今日も今日とて、昼休みに神保町で古本を漁って来た。

会社に戻る度に先輩方や上司の方々から「そんなに毎日行ってて飽きないの?」と聞かれる。だが、不思議なことに飽きたことは1度もない。勿論、本を購入しない日だってあるけれども、それでも僕は毎日同じ古本屋を巡ることに飽きたりしたことは1度もない。僕は1回でもハマれば、そこにドップリ浸かりたくなる性分である。

例えば、毎回毎回同じメニューしか頼まない人っているでしょう。それが僕。マックだったら僕はてりやきマックかエグチしかバーガーでは頼まない。日清のカップラーメンに限って言えば、僕は「塩」か「カレー」だ。例え新しい種類が出たとしても、あまりそちらに靡くということは滅多にない。そう考えると、ある種僕は変化をただ恐れているに過ぎないのかもしれないと思ってみたりする。

そんな話はさておいて。

僕は毎回古本屋の2階にある喫煙所に直行する。そこでタバコを数本蒸かして「さあ、行くぞ!」というのがお決まりである。それで今日もそこへ向かったのだが、階段を上がる時に店員さんの横顔がチラッと見えた。その瞬間に「あれ?」と思った。パッと見ただけなのだけれども「あの人は…間違いない…」と思ってしまったのである。だが、僕はそのまま階段を上がり喫煙スペースへと向かった。


タバコを蒸かしながら考える。

いや、あの人かもしれない。横顔の感じ。口の出っ張りとか、頬のふっくらした感じが似ている。と直感的に感じた訳だ。だが…僕が思い出した人とはもう何年も会っていない。大学を卒業して…社会人になりたての頃にお邪魔したぐらいだから、もう6年会っていないことになる。何だか懐かしさが込みあがってくる。

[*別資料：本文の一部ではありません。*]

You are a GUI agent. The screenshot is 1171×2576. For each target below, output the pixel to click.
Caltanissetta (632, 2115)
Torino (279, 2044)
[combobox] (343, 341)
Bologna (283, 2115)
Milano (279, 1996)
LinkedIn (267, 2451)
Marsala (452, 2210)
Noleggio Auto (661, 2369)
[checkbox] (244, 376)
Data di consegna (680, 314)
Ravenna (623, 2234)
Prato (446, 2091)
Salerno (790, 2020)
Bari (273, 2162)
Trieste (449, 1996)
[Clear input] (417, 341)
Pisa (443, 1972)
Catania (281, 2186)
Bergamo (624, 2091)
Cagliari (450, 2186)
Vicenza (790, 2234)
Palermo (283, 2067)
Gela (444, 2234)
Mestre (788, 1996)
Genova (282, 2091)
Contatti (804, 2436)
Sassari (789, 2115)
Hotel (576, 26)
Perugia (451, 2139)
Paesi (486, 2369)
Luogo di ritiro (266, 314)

一応、Instagramは繋がっているのだけれども(これを果たして「繋がっている」と表現して良いのかどうかはまた別の問題でもある訳だが)、別に個別で何かメッセージのやり取りがある訳でもない。それに僕の知らないことだけれども、あまりSNSが動いているようには思えない。人のことだから、僕がこうして書くことが烏滸がましく、余計なお世話だ。まあ、そんな訳でもうほぼ接点を持たなくなってしまった。

それに、多分だけれども僕が転職して東京にいることを知らない。

それはそうだ。先にも書いたが、社会人1年目に会ったのが最後で、それっきり連絡を取っていないのだから。僕のことを知りようもない。それでいて「知っていて欲しい」みたいな書き方をしている僕は何と女々しい人間なのだろうかと落胆する。こうして今まで沢山の文章を自分で書いている訳だが、やはり僕はメンヘラなのかもしれない。だが、こういう自分も嫌いじゃない。僕という人間は面倒くさい。

これを機に少し連絡を取ってみようかとも思った。


そういえば、これを書いていて思い出したが、大学の卒業式の時もお世話になったんだよな…。というか、僕の大学生活に於けるバイトを支えてくれてた大恩人なんだよなと。随分と僕は薄情な人間だ。そんな大恩人のことを忘れているだなんて。最低である。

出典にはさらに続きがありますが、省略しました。